▶ _Brief_
Filter the records for "computer" and keep each line that has it.

▶ _Provided material_
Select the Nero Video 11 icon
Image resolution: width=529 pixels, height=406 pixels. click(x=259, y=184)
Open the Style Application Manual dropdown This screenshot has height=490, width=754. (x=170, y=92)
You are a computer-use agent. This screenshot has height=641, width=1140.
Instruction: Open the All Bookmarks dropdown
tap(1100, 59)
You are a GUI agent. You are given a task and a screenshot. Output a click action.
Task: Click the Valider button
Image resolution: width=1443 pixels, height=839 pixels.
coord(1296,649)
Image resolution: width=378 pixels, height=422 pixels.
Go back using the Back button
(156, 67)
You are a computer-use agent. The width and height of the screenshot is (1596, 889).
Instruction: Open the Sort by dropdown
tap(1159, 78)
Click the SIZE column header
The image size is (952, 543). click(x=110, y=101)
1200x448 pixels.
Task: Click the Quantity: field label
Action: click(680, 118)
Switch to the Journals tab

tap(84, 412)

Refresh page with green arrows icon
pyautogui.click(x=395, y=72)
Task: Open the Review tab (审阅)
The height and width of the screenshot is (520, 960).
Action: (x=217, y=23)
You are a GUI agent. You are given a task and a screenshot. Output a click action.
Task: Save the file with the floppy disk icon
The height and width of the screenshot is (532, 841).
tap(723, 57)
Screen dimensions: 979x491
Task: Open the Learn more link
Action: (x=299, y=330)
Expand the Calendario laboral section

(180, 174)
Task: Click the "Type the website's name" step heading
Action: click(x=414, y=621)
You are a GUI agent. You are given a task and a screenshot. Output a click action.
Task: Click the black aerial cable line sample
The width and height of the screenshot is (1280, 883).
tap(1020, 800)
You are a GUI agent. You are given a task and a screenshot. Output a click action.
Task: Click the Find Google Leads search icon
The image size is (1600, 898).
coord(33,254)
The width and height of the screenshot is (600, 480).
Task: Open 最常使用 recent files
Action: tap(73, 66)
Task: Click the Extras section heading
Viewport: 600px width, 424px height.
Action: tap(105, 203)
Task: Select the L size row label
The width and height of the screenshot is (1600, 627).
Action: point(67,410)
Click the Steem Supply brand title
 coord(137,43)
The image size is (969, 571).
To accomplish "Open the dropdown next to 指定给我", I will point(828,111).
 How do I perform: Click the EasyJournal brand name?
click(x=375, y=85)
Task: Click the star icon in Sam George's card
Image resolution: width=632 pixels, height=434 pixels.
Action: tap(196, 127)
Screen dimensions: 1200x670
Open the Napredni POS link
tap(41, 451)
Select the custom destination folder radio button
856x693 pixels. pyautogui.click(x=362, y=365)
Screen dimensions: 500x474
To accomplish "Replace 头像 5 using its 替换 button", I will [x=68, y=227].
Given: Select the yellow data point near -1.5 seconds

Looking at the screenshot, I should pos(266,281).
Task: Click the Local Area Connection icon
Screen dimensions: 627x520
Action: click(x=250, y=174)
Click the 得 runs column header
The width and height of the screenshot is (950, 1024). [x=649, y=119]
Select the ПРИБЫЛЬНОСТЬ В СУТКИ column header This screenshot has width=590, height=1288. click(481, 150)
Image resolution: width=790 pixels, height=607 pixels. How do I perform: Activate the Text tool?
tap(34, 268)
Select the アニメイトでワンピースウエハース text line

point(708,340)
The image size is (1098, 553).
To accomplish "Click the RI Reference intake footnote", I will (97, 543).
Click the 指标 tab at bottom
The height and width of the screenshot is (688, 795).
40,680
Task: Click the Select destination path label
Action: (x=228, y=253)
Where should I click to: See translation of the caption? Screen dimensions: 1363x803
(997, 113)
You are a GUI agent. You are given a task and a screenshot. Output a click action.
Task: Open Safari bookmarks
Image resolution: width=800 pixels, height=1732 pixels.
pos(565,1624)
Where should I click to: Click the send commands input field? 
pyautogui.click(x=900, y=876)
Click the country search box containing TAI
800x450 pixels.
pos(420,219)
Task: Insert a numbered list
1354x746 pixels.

▶ _Response area_
You are a computer-use agent. This screenshot has height=641, width=1140.
You are a computer-use agent. The width and height of the screenshot is (1596, 889).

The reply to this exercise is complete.